RBA Plots Steady Course as Inflation, Economic Growth on TrackBy
Recent data increased central bank’s confidence in forecasts
RBA reiterates that jobs, housing need ‘careful monitoring’
Australia’s central bank said moderate economic growth alongside a gradual pickup in inflation continued to support its monetary policy settings, while jobs and housing remained key concerns.
The Reserve Bank of Australia said March consumer price data had “generally increased confidence” in its forecast that core inflation would pick up to around 2 percent by 2018, in minutes of this month’s policy meeting released Tuesday in Sydney. Data in April suggested that the economy had expanded at a moderate pace in the first quarter, it said.
“The Board continued to judge that developments in the labor and housing markets warranted careful monitoring,” the bank said. “Maintaining the current accommodative stance of monetary policy would be consistent with achieving sustainable growth and the inflation target over time.”
Governor Philip Lowe and his board are largely expected to keep interest rates on hold at 1.5 percent for the rest of the year with the labor market still showing plenty of slack and amid red-hot house prices in Sydney and Melbourne. The central bank is also gauging the impact of a clampdown on lending to property investors and higher mortgage rates.
The Australian dollar edged lower, buying 74.21 U.S. cents at 12:22 p.m. in Sydney, compared with 74.30 before the report.
Inflationary pressures were coming from the higher cost of building materials and an increase in utilities prices as energy retailers pass higher wholesale gas costs onto consumers. But subdued wage gains and strong competition in the retail sector, set to become even tougher with the arrival of Amazon.com Inc. into the local market, were helping to keep a lid on prices.
“Although it seemed unlikely that wage growth would slow much further, wage pressures were expected to rise only gradually as the effects of structural adjustment following the mining investment and terms of trade boom, which had weighed on aggregate wage growth, continued to wane,” the RBA said.
Growth in house prices “remained brisk” in Sydney and Melbourne, though the picture was more patchy elsewhere, the central bank said. There are signs that even the rampant east coast property markets are starting to cool: In both major cities, median house prices have fallen in each of the past four weeks in private treaty sales, according to numbers from CoreLogic.
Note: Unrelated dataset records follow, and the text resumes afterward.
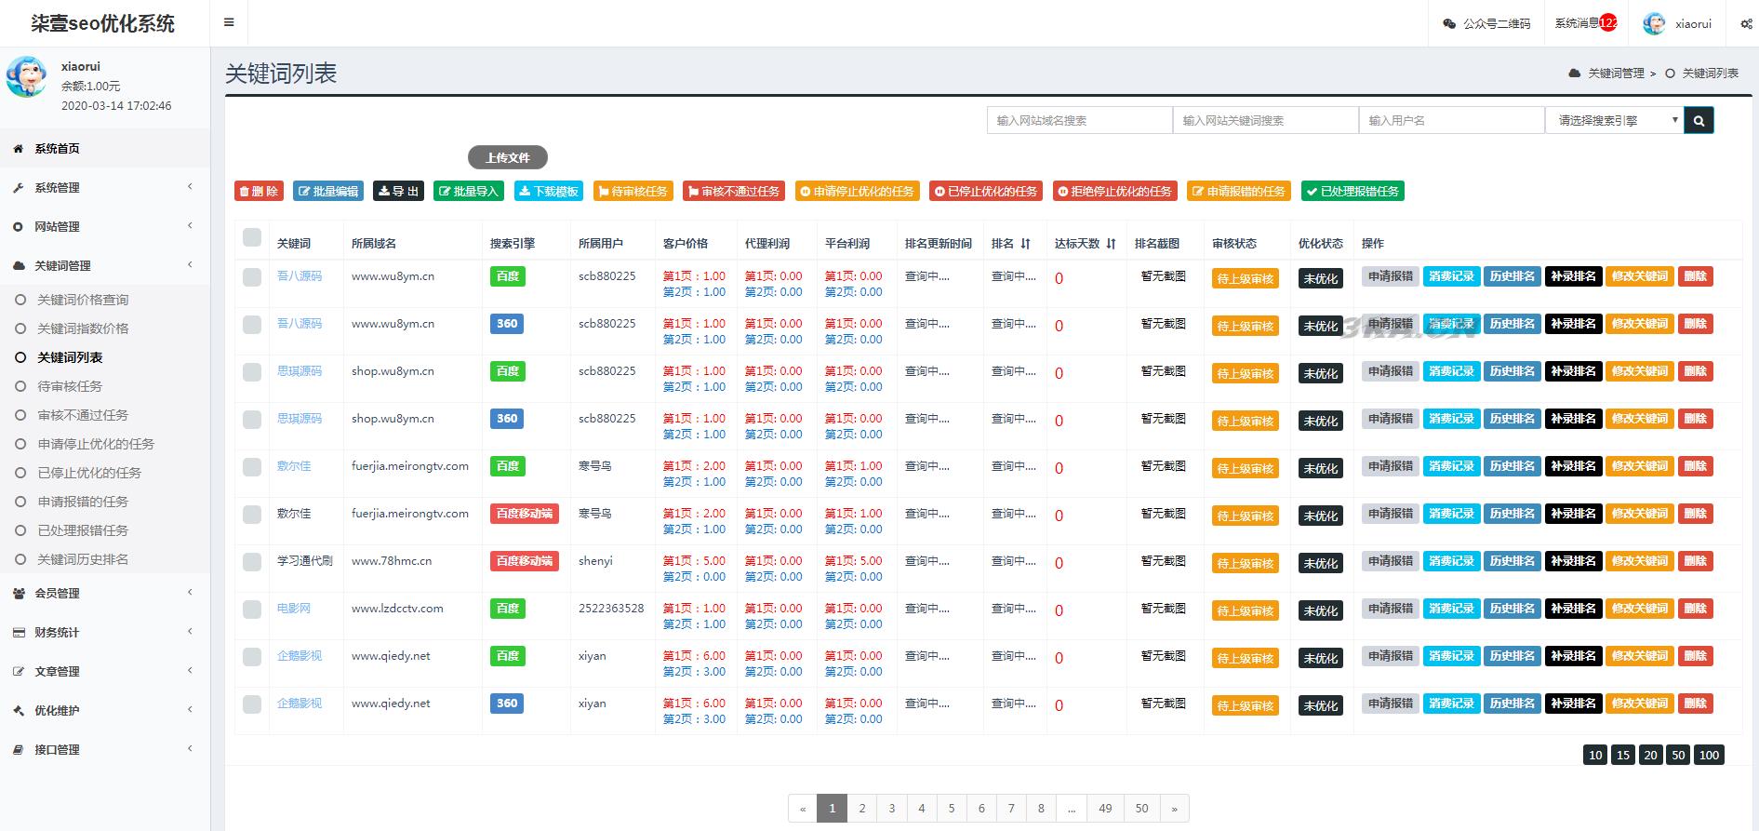Tick the select-all checkbox in table header

click(252, 238)
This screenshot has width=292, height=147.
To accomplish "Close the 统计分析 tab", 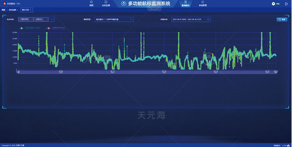I will pyautogui.click(x=31, y=10).
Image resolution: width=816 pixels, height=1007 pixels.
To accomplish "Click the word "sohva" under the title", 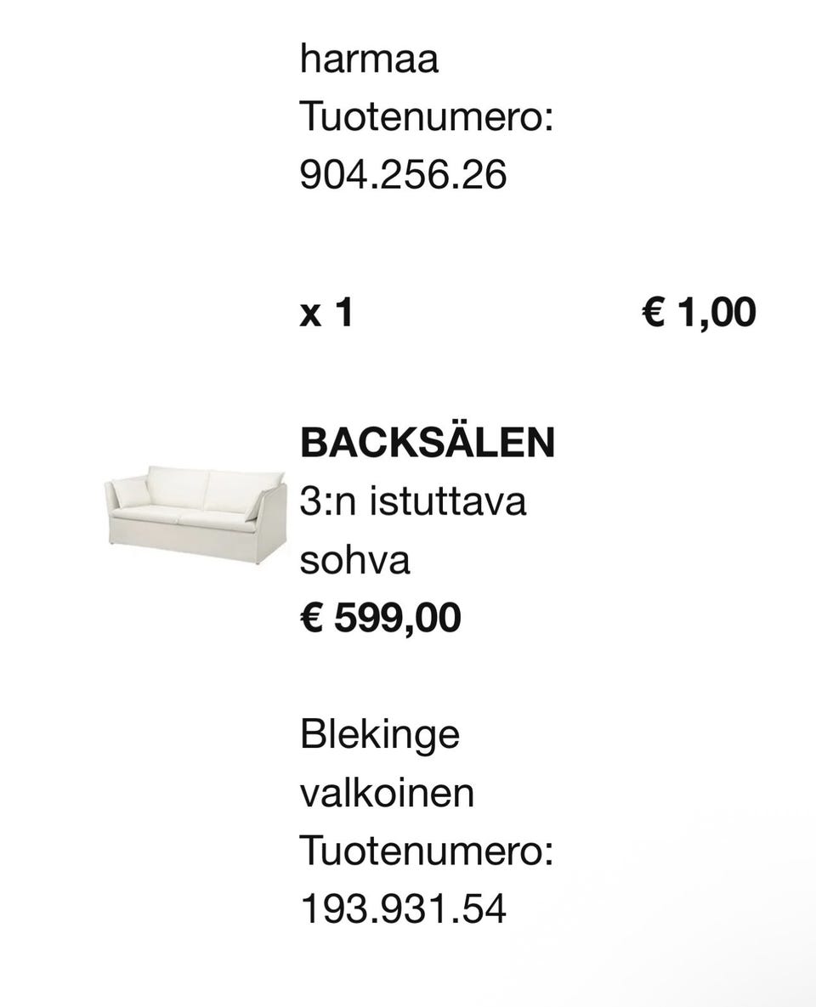I will pos(354,560).
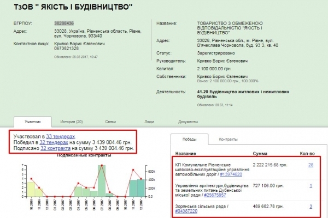This screenshot has height=218, width=328.
Task: Click the Кол-во column header
Action: [307, 154]
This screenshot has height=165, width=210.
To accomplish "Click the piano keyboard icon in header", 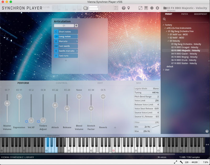I will click(x=146, y=8).
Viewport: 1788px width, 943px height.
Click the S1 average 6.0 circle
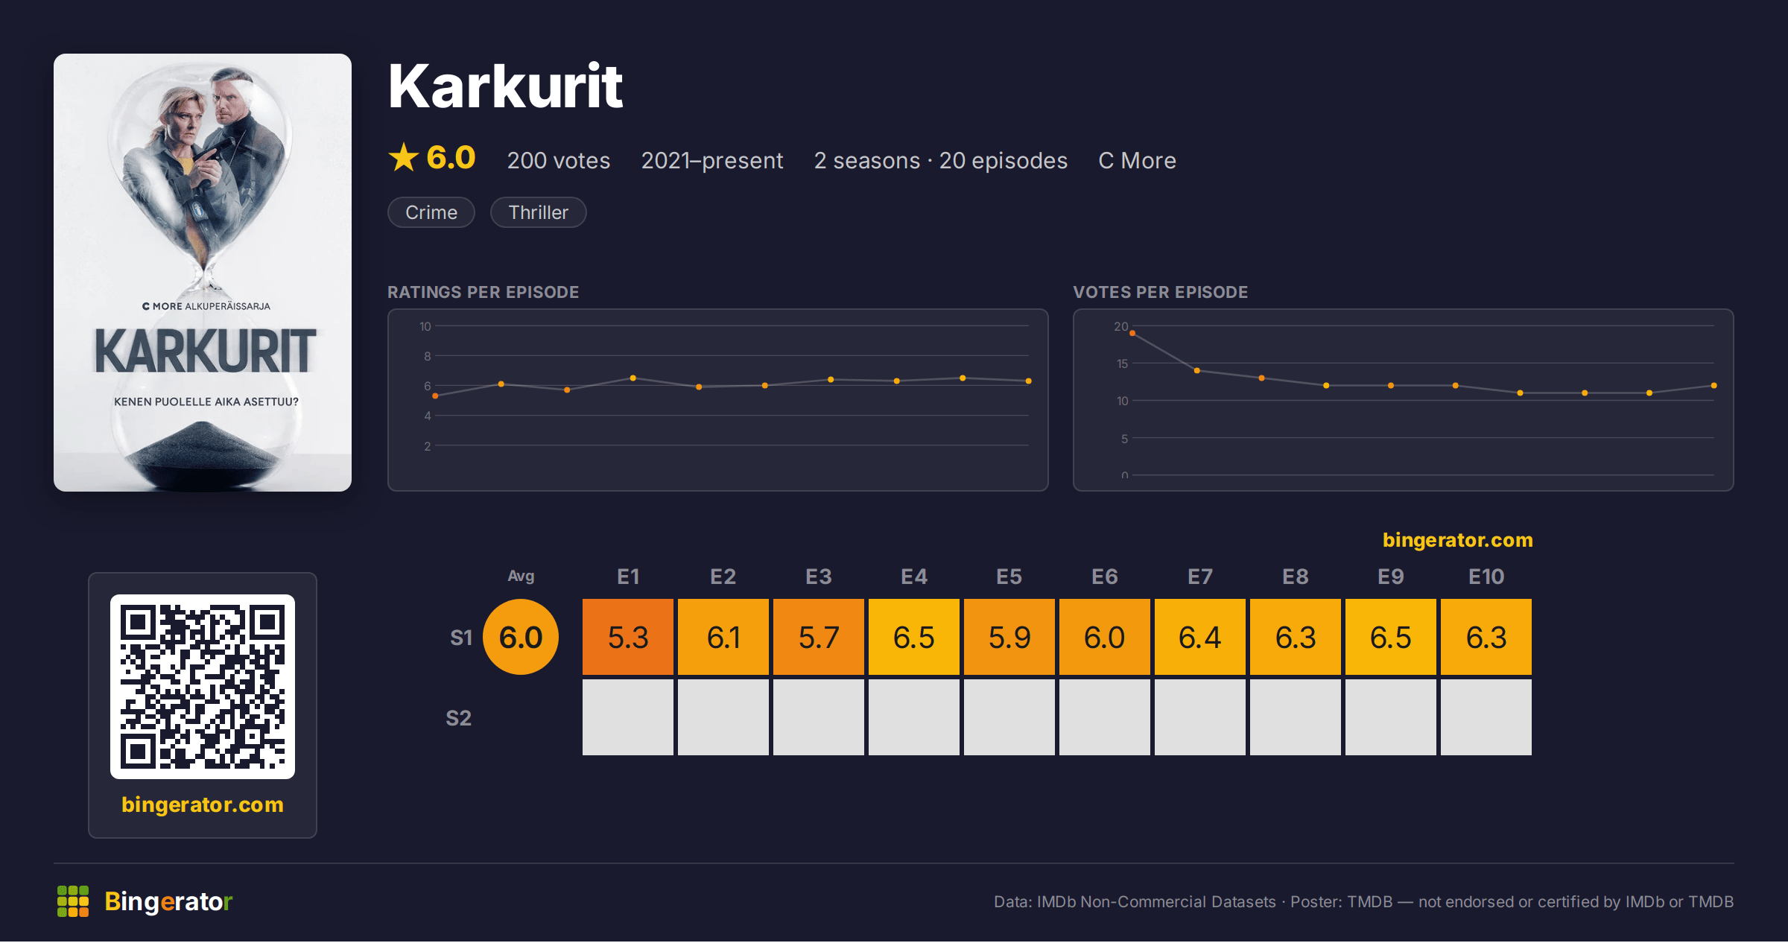(521, 637)
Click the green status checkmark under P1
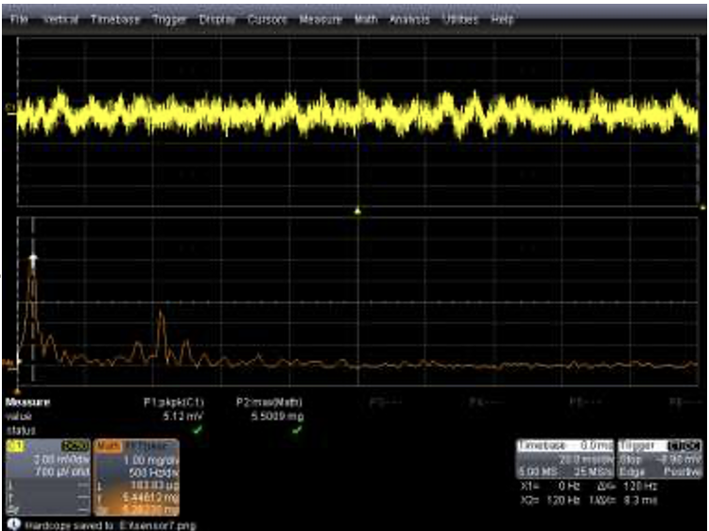 click(x=198, y=430)
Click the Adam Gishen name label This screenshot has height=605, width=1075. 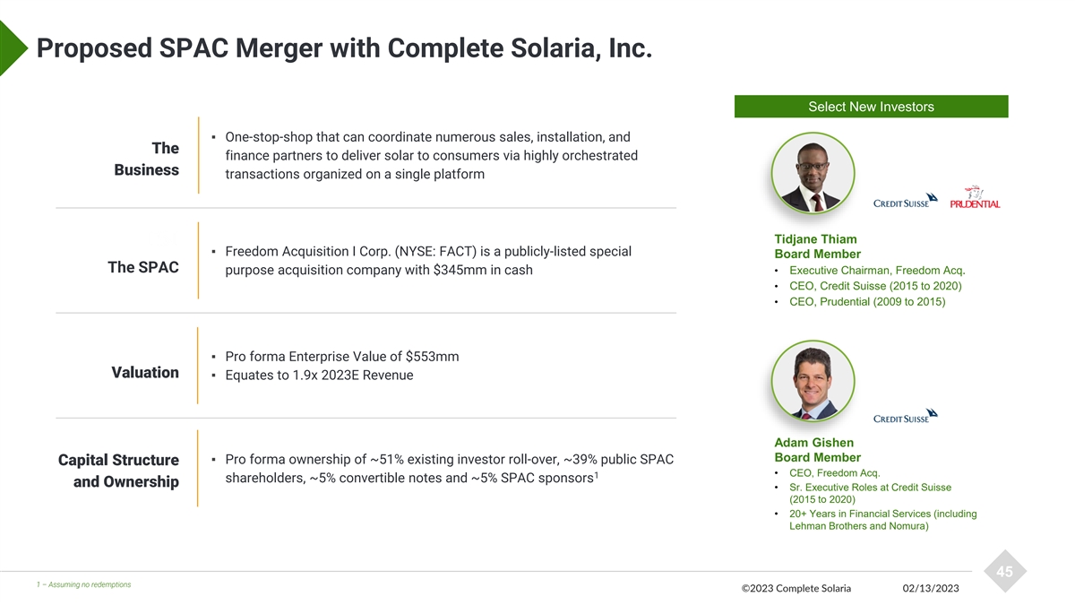813,443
Recent indicators of non-mining investment, including non-residential building approvals and the pipeline of non-residential construction work, remained soft, the central bank noted. Some measures of investment intentions suggested that “it could be some time before a stronger and more broadly based pickup in non-mining business investment growth occurs,” it said.
While the Chinese economy had retained momentum in early 2017, “risks around rapid housing price growth had remained a source of concern for the authorities,” the RBA said. That, in turn, was an ongoing source of uncertainty for Australian exporters.
Recent data had added to a rosier outlook for global growth, continuing the improvement seen in the economies of most of Australia’s major trading partners since mid-2016. The central bank singled out a pickup in industrial production and business and consumer sentiment, as well as a broad-based rise in global trade.
In assessing the jobs landscape, the board examined the growth in part-time work, which now makes up more than a third of employment, up from about 10 percent in the early 1970s. The shift had been caused by a range of factors, including labor market deregulation, technological change and the move to a more service-based economy.
As a result, the distinction between full-time and part-time work has become less important in assessing labor market conditions, the board concluded.
The minutes “share the optimistic tone of May’s Statement on Monetary Policy, but the more recent data releases suggest that the RBA may have to become a bit more cautious,” said Paul Dales, chief Australia and New Zealand economist at Capital Economics in Sydney.